Volta’s pile — the first battery — was little more than silver and zinc discs separated by paper soaked in salt water. A classic classroom experiment is to build a pile from copper pennies, tin foil, and vinegar or lemon juice. [Omars2] has a different take on this old experiment. He creates a 9V battery using some zinc screws, copper wire, and salt water. There’s a video of the battery, below.
A syringe piston serves as a substrate for the cells, and each cell is just a screw with paper wrapped around it and then 35 turns of copper wire on top of that. The battery is soaked in salt water, although we suspect vinegar or lemon juice would work even better. Heating the electrolyte is also a good idea.

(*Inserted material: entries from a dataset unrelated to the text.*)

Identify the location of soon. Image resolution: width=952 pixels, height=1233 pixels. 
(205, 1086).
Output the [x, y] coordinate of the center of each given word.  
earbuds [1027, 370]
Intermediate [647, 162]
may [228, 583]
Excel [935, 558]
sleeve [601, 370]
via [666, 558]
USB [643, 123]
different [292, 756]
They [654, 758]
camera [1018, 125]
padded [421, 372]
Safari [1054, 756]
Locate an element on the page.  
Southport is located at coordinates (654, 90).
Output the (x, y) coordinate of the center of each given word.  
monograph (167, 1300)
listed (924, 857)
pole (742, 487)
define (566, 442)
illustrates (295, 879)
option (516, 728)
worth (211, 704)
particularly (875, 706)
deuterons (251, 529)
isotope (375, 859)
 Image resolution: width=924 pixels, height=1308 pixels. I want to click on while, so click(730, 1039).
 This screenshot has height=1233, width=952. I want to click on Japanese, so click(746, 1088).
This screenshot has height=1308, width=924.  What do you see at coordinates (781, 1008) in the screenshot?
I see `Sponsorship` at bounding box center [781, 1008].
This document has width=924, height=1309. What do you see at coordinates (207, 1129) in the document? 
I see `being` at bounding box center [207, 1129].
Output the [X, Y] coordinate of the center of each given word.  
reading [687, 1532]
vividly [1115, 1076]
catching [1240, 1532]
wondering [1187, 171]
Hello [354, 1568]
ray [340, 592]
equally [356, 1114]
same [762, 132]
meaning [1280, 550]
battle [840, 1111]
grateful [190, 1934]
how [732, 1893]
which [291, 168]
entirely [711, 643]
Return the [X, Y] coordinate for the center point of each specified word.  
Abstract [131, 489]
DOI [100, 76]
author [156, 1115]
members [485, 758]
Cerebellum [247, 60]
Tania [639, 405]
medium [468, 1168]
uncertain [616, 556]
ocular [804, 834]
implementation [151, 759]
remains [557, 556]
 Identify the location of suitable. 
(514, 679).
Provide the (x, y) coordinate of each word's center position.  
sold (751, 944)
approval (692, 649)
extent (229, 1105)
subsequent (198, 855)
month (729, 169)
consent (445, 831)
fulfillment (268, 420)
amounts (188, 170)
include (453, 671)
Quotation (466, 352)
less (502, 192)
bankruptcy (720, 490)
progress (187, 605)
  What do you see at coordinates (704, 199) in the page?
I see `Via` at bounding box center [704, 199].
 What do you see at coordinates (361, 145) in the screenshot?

The theory is pretty simple: The salt dissolves into positively charged sodium ions and negatively charged chlorine atoms to form the electrolyte. The cathode loses electrons into the solution, leaving it positive. The other electrode — the anode — collects electrons, so it has a net negative charge. The difference between the charge on the two electrodes creates a potential difference. When you close the circuit, electrons flow from the anode back to the cathode, causing an electrical current.
If you’d rather make the penny version of this, it’s been easier in the US since 1982 when pennies became copper-covered zinc. Grinding the copper off one side of each penny allows them to act as both electrodes. Old pennies don’t have a zinc core, so to use those you’d need another metal like tin foil.